• _Assignment_: This exercise calls for copying every line below that holds the word "chevron".

• _Available data_:
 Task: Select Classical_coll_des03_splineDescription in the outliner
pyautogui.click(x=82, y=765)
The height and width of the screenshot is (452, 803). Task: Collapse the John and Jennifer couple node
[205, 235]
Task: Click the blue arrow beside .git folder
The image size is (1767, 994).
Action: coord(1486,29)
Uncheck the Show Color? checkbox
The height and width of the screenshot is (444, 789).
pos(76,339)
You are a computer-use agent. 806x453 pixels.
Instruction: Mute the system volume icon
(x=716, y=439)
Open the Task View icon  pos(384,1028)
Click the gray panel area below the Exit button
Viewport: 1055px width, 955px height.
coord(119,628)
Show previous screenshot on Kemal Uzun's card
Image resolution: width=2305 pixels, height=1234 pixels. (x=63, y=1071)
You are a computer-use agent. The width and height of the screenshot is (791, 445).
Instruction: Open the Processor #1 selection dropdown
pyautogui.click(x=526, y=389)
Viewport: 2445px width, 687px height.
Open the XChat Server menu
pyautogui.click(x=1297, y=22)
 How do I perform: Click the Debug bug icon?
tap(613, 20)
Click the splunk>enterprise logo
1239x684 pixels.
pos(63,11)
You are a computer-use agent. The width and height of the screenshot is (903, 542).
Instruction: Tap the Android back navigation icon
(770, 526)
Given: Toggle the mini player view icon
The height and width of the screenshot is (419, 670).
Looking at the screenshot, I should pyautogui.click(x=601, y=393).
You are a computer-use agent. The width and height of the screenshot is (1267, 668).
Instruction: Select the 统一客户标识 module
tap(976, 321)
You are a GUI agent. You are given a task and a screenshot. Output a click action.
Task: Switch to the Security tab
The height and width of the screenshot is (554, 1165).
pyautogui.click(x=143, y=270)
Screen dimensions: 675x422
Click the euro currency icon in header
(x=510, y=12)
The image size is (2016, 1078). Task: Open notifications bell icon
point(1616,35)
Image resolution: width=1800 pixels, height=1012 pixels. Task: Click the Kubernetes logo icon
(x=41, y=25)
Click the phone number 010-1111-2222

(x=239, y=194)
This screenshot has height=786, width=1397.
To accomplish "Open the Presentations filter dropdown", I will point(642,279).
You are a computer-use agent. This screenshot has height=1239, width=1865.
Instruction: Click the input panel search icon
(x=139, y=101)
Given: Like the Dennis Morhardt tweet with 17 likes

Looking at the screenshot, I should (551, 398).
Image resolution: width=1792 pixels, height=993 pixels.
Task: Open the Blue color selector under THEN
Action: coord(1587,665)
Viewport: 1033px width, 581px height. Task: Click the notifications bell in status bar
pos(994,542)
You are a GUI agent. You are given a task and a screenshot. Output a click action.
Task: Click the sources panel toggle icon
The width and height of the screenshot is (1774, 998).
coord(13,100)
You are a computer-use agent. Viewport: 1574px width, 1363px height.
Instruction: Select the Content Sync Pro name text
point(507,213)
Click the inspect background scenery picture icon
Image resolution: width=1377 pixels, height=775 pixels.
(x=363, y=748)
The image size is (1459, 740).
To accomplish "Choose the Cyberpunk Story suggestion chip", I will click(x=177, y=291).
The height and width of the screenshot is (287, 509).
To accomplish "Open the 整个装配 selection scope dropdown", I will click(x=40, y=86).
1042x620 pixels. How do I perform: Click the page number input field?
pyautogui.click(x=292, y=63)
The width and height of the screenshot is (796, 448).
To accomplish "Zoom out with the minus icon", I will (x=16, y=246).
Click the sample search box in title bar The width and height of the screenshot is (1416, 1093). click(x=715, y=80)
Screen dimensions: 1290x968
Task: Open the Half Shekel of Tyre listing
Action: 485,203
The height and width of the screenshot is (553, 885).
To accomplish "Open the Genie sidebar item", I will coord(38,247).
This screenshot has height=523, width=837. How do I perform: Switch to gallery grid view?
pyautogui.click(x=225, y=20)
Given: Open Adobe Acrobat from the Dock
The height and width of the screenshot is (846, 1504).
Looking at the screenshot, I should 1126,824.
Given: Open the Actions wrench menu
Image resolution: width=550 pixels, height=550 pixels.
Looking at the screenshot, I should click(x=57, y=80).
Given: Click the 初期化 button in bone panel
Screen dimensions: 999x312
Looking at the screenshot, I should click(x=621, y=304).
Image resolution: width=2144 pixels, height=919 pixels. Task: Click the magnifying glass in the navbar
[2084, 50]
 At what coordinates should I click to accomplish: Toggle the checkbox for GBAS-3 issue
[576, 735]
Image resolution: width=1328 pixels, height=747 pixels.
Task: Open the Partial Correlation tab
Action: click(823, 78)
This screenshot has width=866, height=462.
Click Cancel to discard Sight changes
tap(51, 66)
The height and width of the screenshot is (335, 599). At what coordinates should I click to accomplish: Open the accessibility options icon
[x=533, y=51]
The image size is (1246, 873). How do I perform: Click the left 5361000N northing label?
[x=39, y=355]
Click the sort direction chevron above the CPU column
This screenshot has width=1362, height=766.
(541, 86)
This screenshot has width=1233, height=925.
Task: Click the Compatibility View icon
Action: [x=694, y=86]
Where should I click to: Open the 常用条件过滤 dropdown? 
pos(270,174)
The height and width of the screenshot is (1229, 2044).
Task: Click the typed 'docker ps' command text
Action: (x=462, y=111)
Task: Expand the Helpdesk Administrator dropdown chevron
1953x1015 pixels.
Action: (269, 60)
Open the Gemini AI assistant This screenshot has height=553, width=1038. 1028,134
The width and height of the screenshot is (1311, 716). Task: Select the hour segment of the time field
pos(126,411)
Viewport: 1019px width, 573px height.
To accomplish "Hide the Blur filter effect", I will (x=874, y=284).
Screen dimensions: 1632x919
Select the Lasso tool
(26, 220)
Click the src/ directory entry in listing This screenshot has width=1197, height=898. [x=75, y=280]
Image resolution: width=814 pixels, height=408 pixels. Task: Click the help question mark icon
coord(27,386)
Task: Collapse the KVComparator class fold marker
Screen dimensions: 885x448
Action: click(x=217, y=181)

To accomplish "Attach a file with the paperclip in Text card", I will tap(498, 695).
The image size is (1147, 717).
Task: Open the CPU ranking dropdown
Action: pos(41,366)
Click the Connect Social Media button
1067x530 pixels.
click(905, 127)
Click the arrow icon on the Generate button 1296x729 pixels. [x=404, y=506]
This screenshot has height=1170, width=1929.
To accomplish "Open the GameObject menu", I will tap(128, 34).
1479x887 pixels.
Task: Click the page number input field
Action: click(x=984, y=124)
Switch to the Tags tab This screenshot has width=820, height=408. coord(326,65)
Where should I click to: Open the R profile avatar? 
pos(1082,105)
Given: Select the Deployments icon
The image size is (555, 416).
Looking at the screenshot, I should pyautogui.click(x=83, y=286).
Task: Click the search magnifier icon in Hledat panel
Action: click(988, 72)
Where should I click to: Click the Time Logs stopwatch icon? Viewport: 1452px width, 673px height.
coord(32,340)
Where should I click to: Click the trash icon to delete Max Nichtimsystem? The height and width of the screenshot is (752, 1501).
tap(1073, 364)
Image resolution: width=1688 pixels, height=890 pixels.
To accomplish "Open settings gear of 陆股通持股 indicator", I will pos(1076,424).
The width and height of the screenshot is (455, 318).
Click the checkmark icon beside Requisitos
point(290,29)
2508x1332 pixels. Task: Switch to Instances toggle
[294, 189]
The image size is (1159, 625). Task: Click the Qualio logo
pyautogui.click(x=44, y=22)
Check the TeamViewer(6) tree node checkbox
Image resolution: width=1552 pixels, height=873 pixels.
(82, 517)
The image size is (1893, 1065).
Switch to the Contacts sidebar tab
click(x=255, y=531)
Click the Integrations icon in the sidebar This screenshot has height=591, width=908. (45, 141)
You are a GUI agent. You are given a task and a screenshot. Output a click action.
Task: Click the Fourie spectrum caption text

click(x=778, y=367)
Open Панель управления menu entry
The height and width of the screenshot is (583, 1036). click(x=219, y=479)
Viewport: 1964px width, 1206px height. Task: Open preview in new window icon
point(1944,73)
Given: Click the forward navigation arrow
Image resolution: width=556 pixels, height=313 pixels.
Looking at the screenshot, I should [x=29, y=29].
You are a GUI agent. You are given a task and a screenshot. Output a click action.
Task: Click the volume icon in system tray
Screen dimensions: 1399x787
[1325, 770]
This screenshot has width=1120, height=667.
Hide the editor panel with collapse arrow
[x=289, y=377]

• _Answer to the problem_:
Click the sort direction chevron above the CPU column
Task: Expand the Helpdesk Administrator dropdown chevron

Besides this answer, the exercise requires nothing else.